Dior conteniendo una risa con la mano cubriendo la boca estuvo tentado a hacerle saber a aquella desconocida que él no era quien ella decía ser, pero resultaba tan divertido verla revolverse en su asiento, que simplemente se mantuvo en pie observando el espectáculo. Dio un respingo sorprendido por la repentina sacudida eléctrica que acababa de recorrer el cuerpo de aquella mujer, infligiéndole un dolor intenso y un sufrimiento agonizante, que le tiró de la cabeza para atrás y luego, luego no hubo más que silencio.

—Seifleiliana—siseó Dior avanzando por el largo corredor.

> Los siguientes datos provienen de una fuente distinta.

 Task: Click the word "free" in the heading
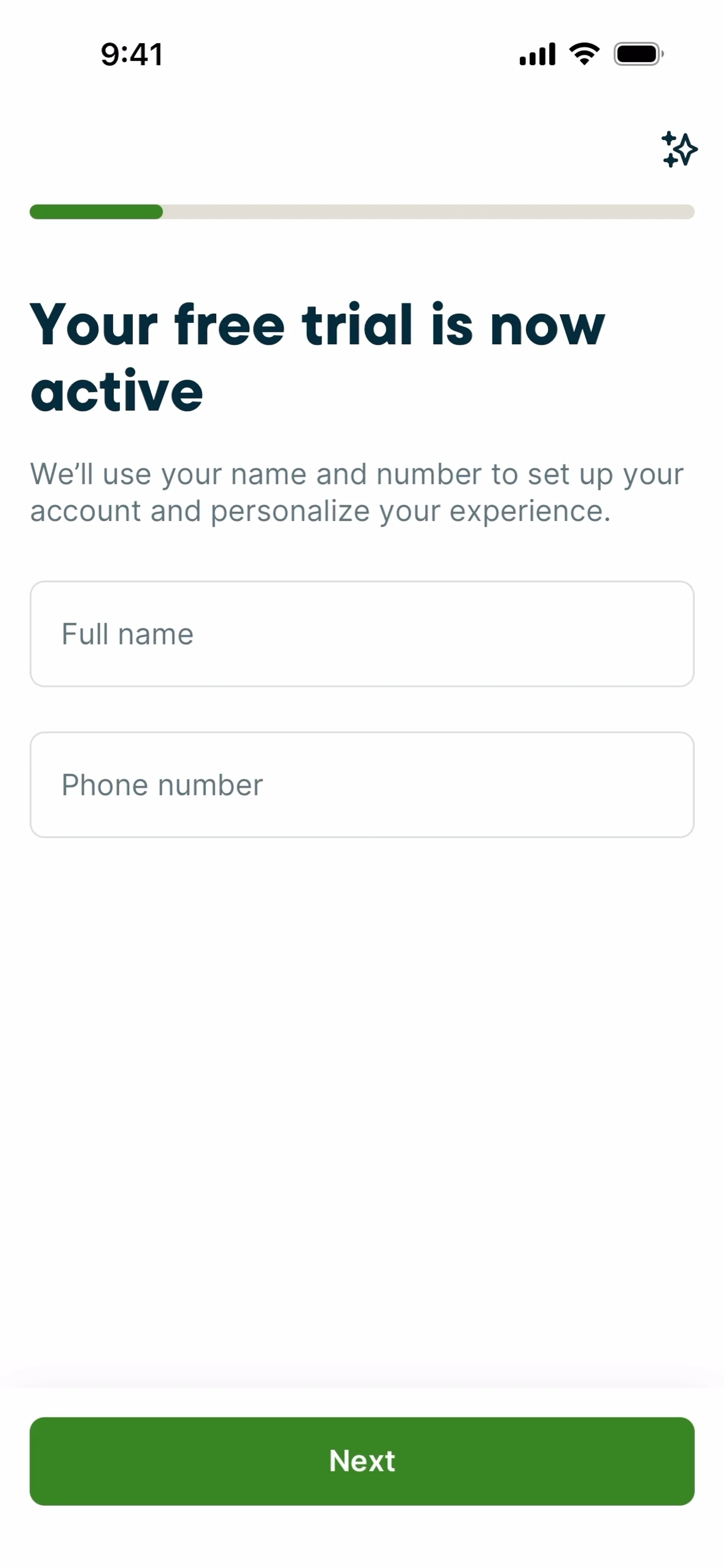[x=230, y=325]
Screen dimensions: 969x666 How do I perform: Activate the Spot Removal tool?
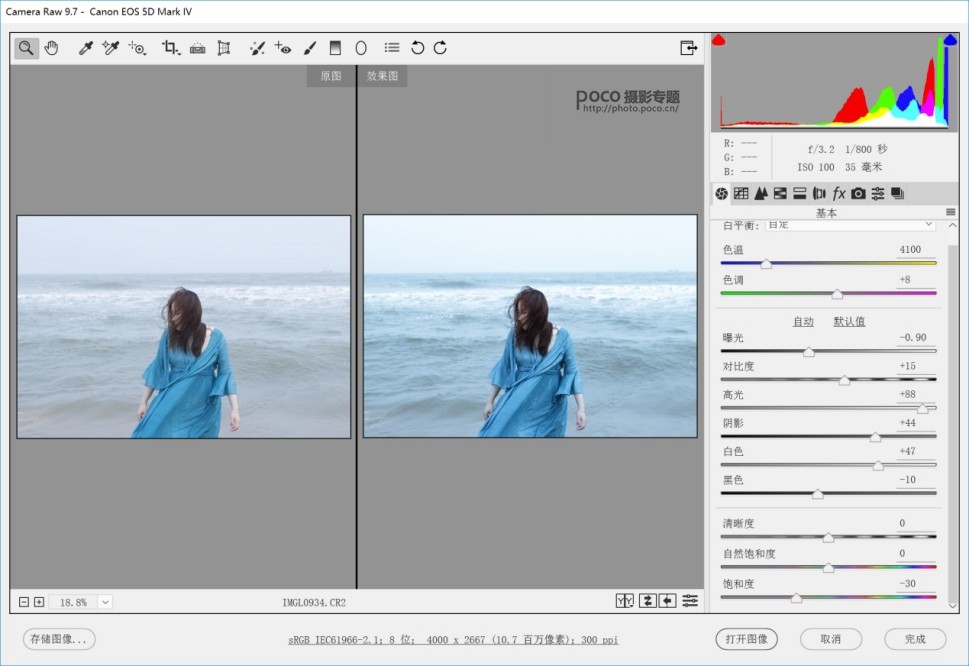point(257,48)
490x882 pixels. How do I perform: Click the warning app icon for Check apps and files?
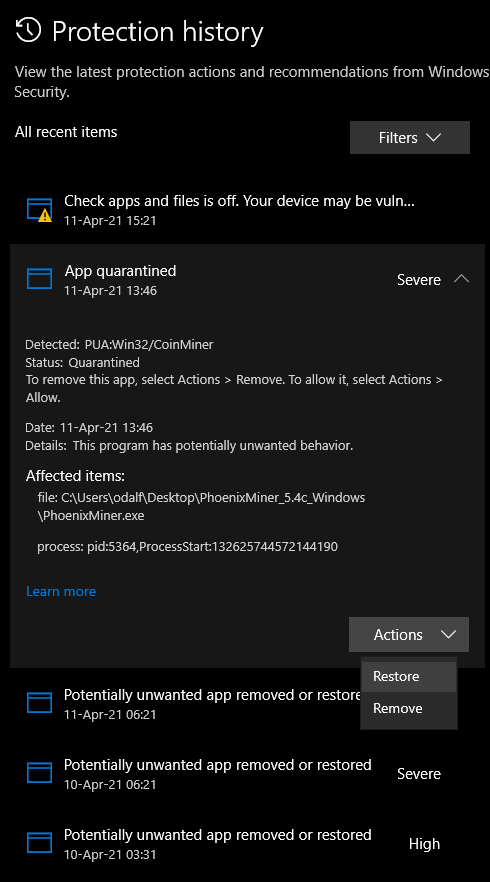tap(39, 210)
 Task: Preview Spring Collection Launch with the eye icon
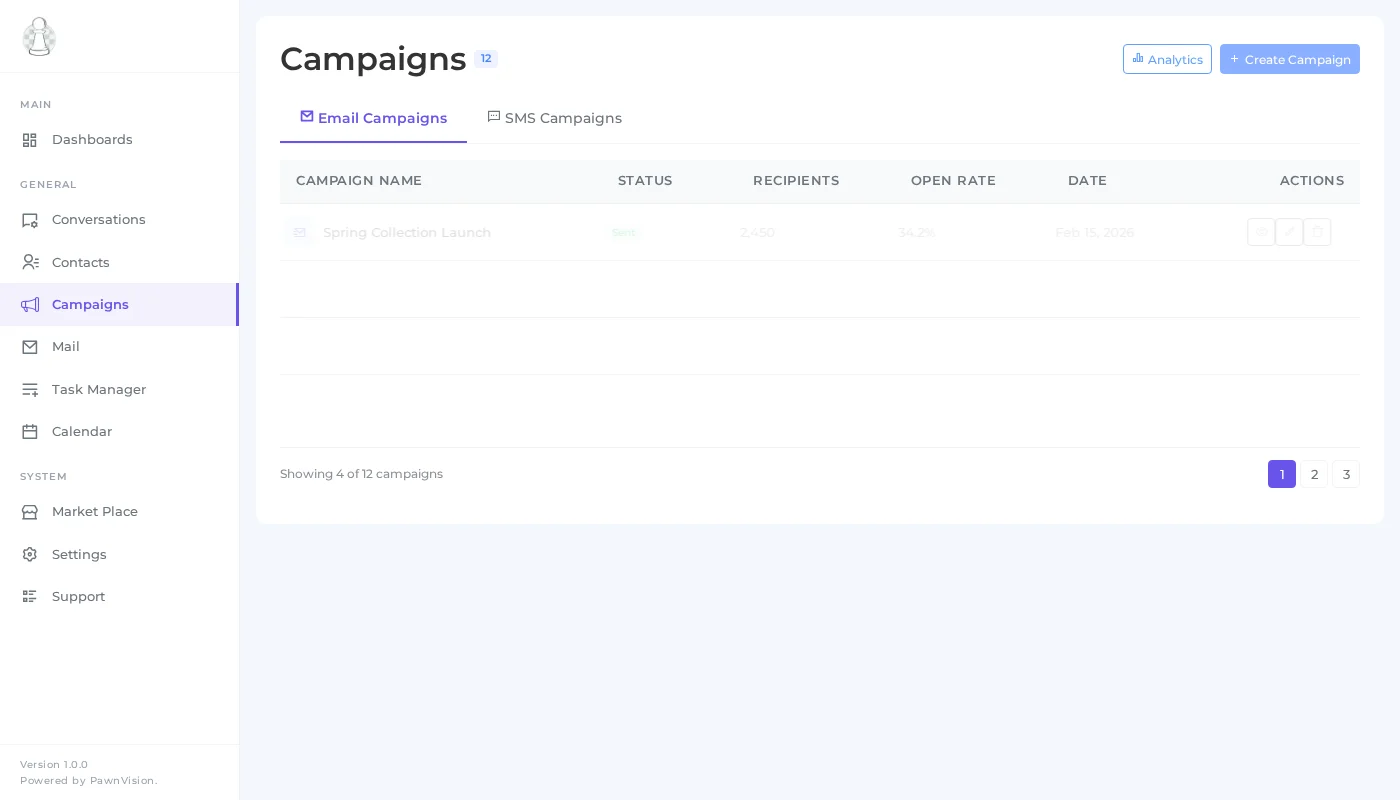[x=1261, y=232]
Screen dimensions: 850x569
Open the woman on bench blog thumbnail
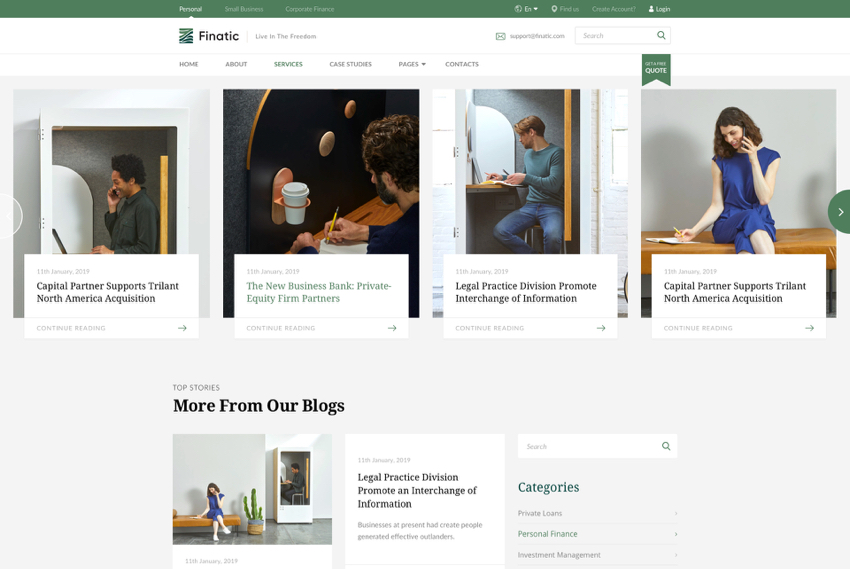[252, 489]
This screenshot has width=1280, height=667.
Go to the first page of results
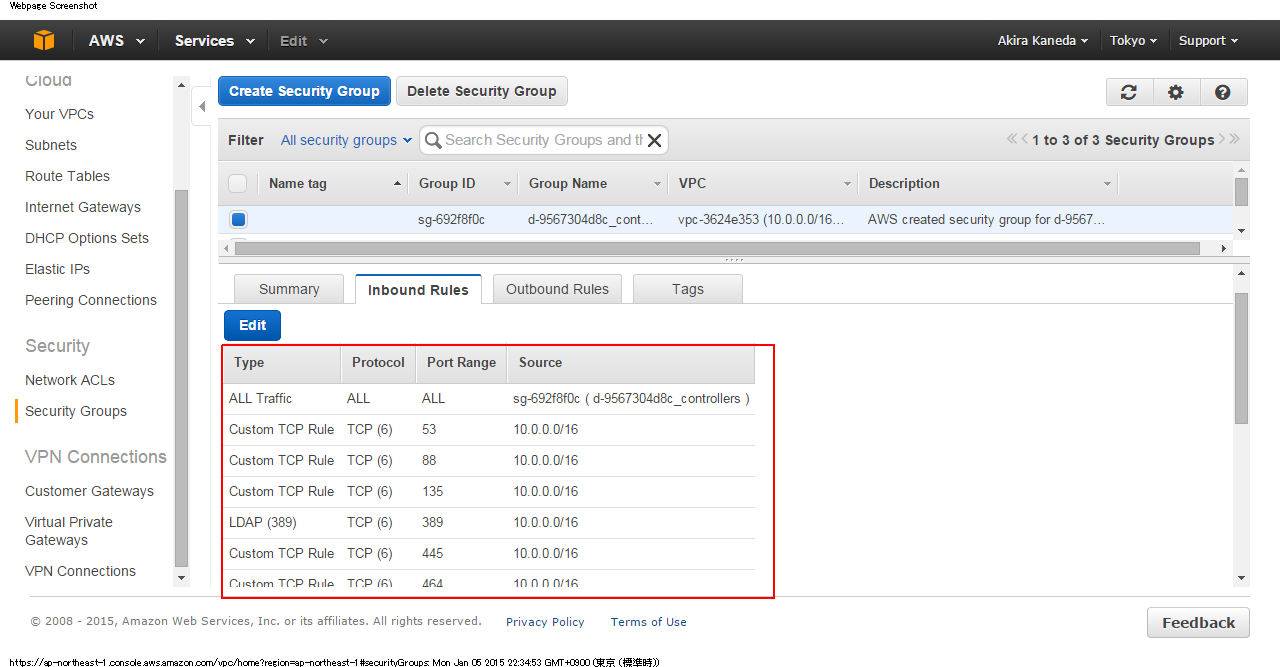1012,140
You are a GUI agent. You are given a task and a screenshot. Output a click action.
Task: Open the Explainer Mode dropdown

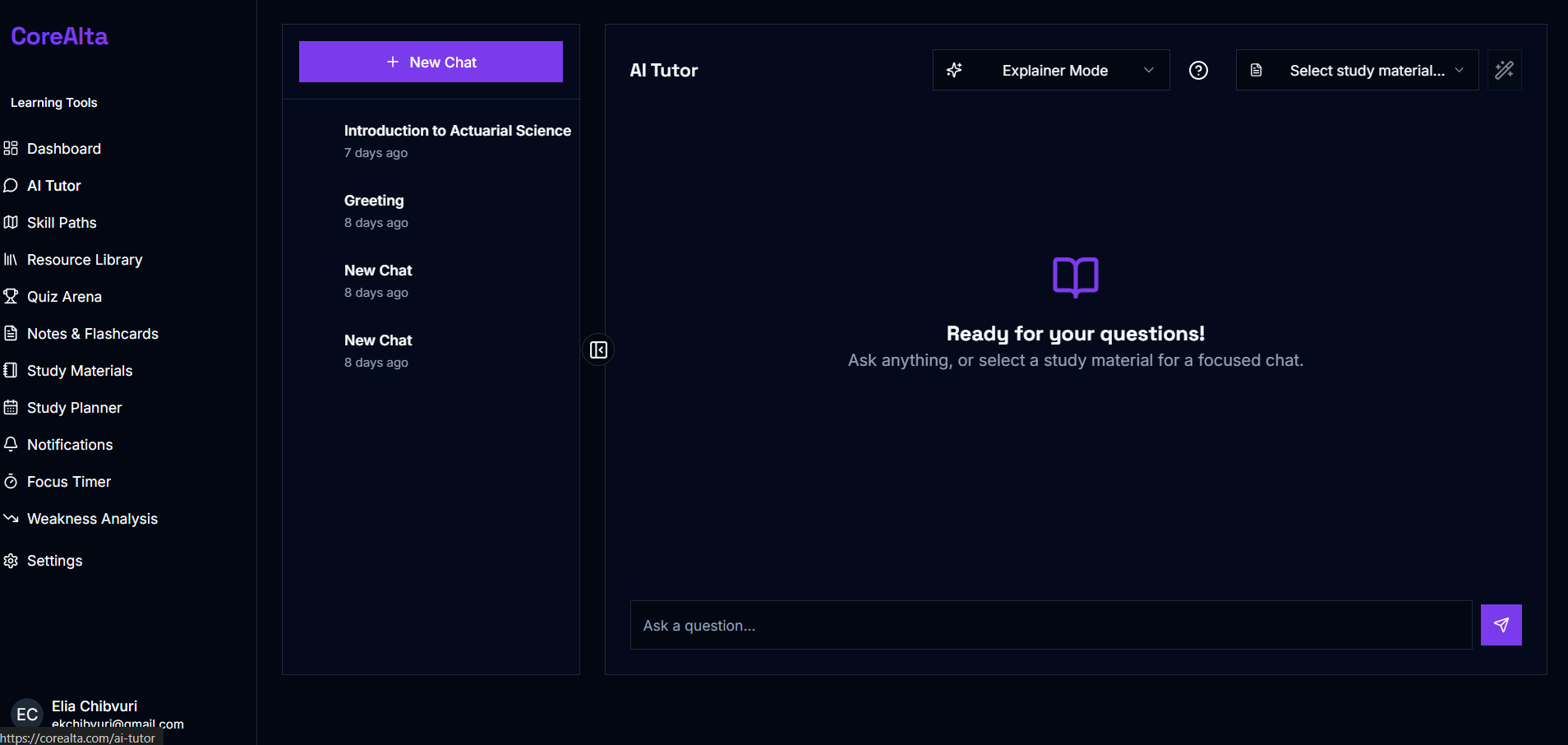point(1054,70)
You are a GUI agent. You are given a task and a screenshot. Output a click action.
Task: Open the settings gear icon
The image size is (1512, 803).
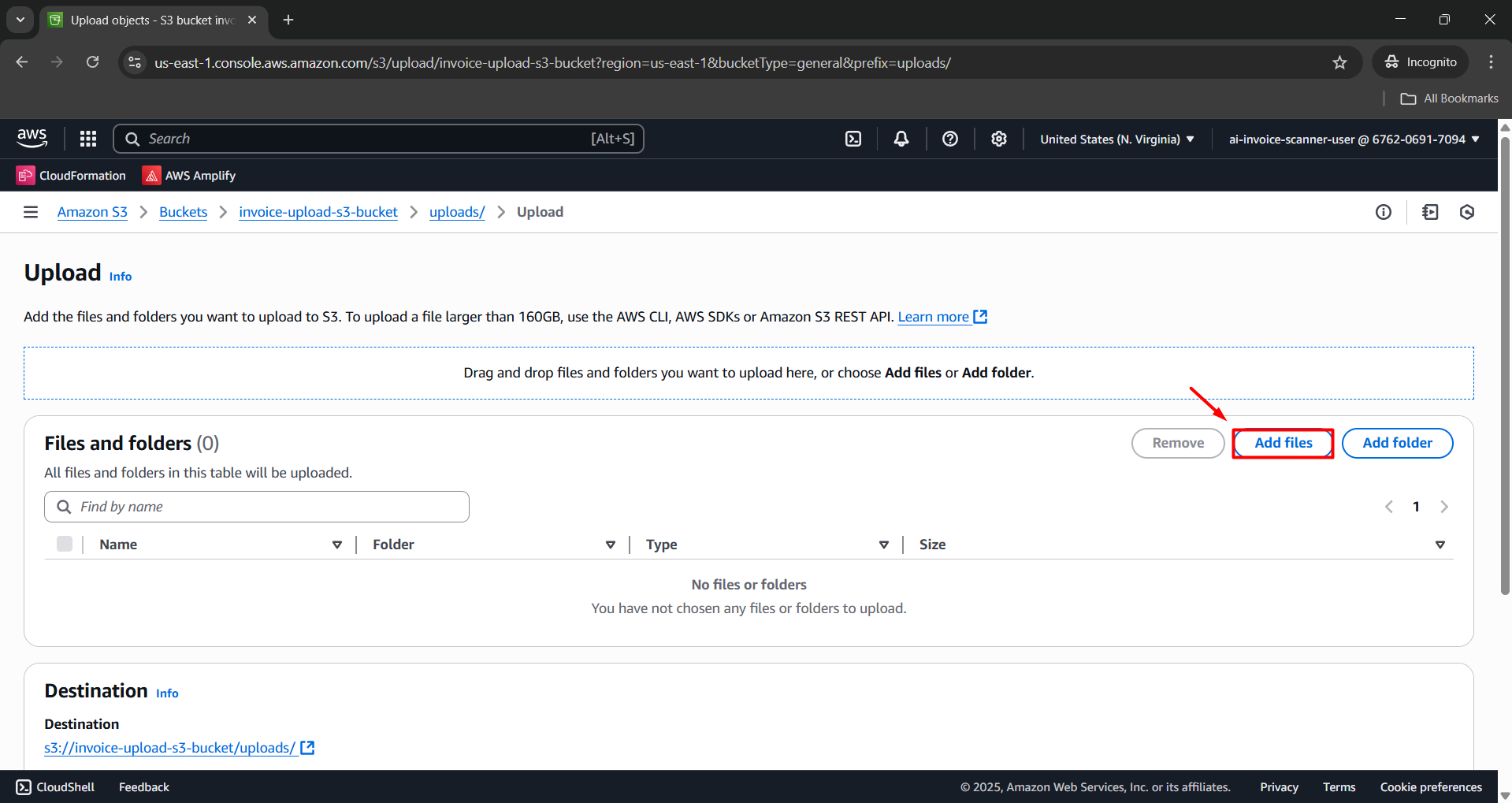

Examinó el resto de habitaciones que comunicaban con el corredor, pero estaban deshabitadas. Al fondo vislumbró una puerta distintas a las demás. Esta comunicaba a una sala grande con forma cuadrada. En su centro habían mandado construir una jaula modular de acero templado, convirtiendo la sala en una prisión. Divisó en su centro a un hombre ya en sus cincuenta, practicando Taichí. La túnica blanca ceñida a la cintura le iba una talla grande y, sus zapatos lucían desgastados con arañazos en las puntas. Aparentemente no parecía haber percatado la presencia de Dior. Al menos, no dio ningún indicio de ello. Molestamente curioso, Dior seguía cada patada y puñetazo que ejecutaba fundiéndose en el espacio en una danza milenaria practicada por millones de personas . Los movimientos eran precisos. Y lo suficientemente lentos para exasperar a Dior. Y lo suficientemente fluidos para quemar, toda emoción que no fuera envidia y celos. Dior tensionaba tan fuerte la mandíbula, como los puños extendidos a los costado. La técnica de la mancha blanca era enervantemente impecable. Le irritaba. Le irritaba la piel el verlo tan fresco. Había terminado y, ni una gota de sudor asomaba por la frente de cabellos encanecidos, repeinados hacía atrás y recogidos en un moño impecable. Ninguna muestra de esfuerzo Iba a circular, por las marcadas líneas de expresión. Líneas de expresión cargadas de masculinidad. La mirada de Dior era odio contenido. Si las miradas mataran, el prisionero ya estaría muerto. Y no por una cuchillada en el vientre. Y no por una bala. Y no por una herida infectada. Y no devorado por ratas. Y no por una soga. Y no por instarlo al suicidio. Y no por llevarlo hasta la guerra. Y no por intoxicación. Y no por hipotermia.  De odio. Y el odio es como la oscuridad. Esta en todas partes. El odio es universal. Da igual lo mucho que trates de huir de el. El odio siempre te encuentra. Con otro rostro. Con otro nombre. Y Dior, no era solo Dior. Dior solo era el primer nombre de una larga lista de nombres con los que sería reconocido en el futuro. Reconocido, perseguido y temido.